Et puis, hier soir... ces messages. Ces maudits messages. Ce n'est pas mon genre de m'investir autant dans une conversation particulièrement avec lui. Je réfléchissais à chaque mot, chaque pique, juste pour m'assurer que ma réponse était encore plus piquante que la sienne. Pourquoi je fais ça ? Pourquoi je prends ce rôle de fausse copine beaucoup trop au sérieux ? Est-ce que je suis malade, ou c'est lui qui a un effet étrange sur moi ?

Je suis en train de me torturer l'esprit quand une voix me sort brutalement de mes pensées. 

– Alors, tu l'attends ? demande Andrea, debout à côté de moi, un sourire malicieux collé aux lèvres. 

Je relève les yeux, fronçant immédiatement les sourcils. 

– De qui tu parles ? 

– Winter. 

Je fronce les sourcils davantage, presque outrée. 

– Je ne l'attends pas. Pourquoi je l'attendrais ? Déjà que c'est un effort énorme de simplement le voir, rétorqué-je sèchement, les bras croisés. 

Andrea lève un sourcil, amusé. 

– Ah oui, donc j'imagine que c'est pour ça que tu regardes la porte depuis que t'es arrivée. 

Je recule instinctivement, choquée.

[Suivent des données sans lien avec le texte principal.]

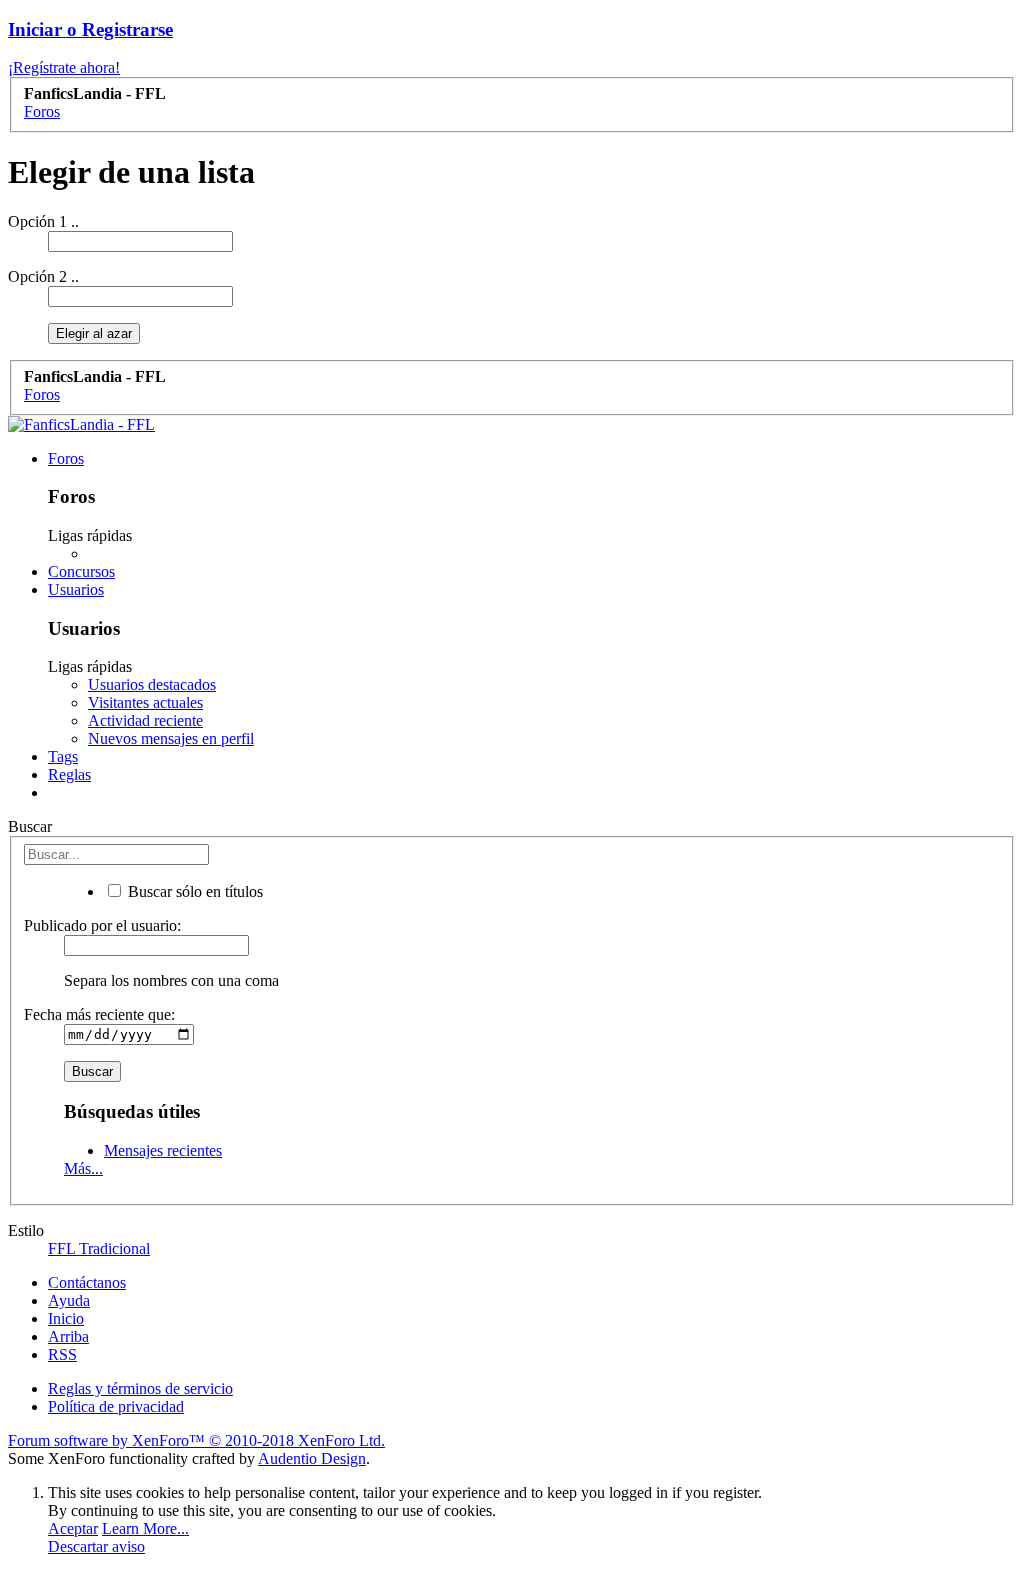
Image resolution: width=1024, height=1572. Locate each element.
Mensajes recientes (163, 1150)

Merde. J'ai vraiment fait ça ? 

– C'est faux, m'écrié-je, presque trop rapidement. En vérité, ça ne me choquerait même pas si c'était vrai. J'ajoute, presque sur la défensive :

– J'en ai juste marre d'attendre. J'espère qu'il arrive vite pour m'en débarrasser.

Mais Andrea sourit, ce sourire malicieux qui hurle je sais que tu mens

– Parfait, il est là. 

Je me tourne instinctivement vers la porte, le cœur battant légèrement plus vite, mais... personne. Je fronce les sourcils, réalisant la blague, et tourne mon regard vers Andrea qui éclate de rire. 

– Putain, t'aurais vu ta tête ! On aurait dit un chien attendant son maître ! 

– C'est quoi cette comparaison à la con ?! hurlé-je en le frappant violemment sur l'épaule. 

Il continue de rire, mais je ne relâche pas mes coups. 

– Ce type t'obsède, coquine. 

– N'importe quoi, répondis-je en le frappant de nouveau, bien décidée à le faire taire. 

Son rire s'arrête brusquement, et son regard se fixe soudainement sur quelque chose derrière moi. 

– Ton homme est vraiment là. 

– Bien sûr, ferme-la. Je sais très bien que tu te fous encore de moi, il n'est pas là et ce n'est pas mon homme. 

Mais c'est alors qu'une voix retentit à ma droite, me figeant instantanément.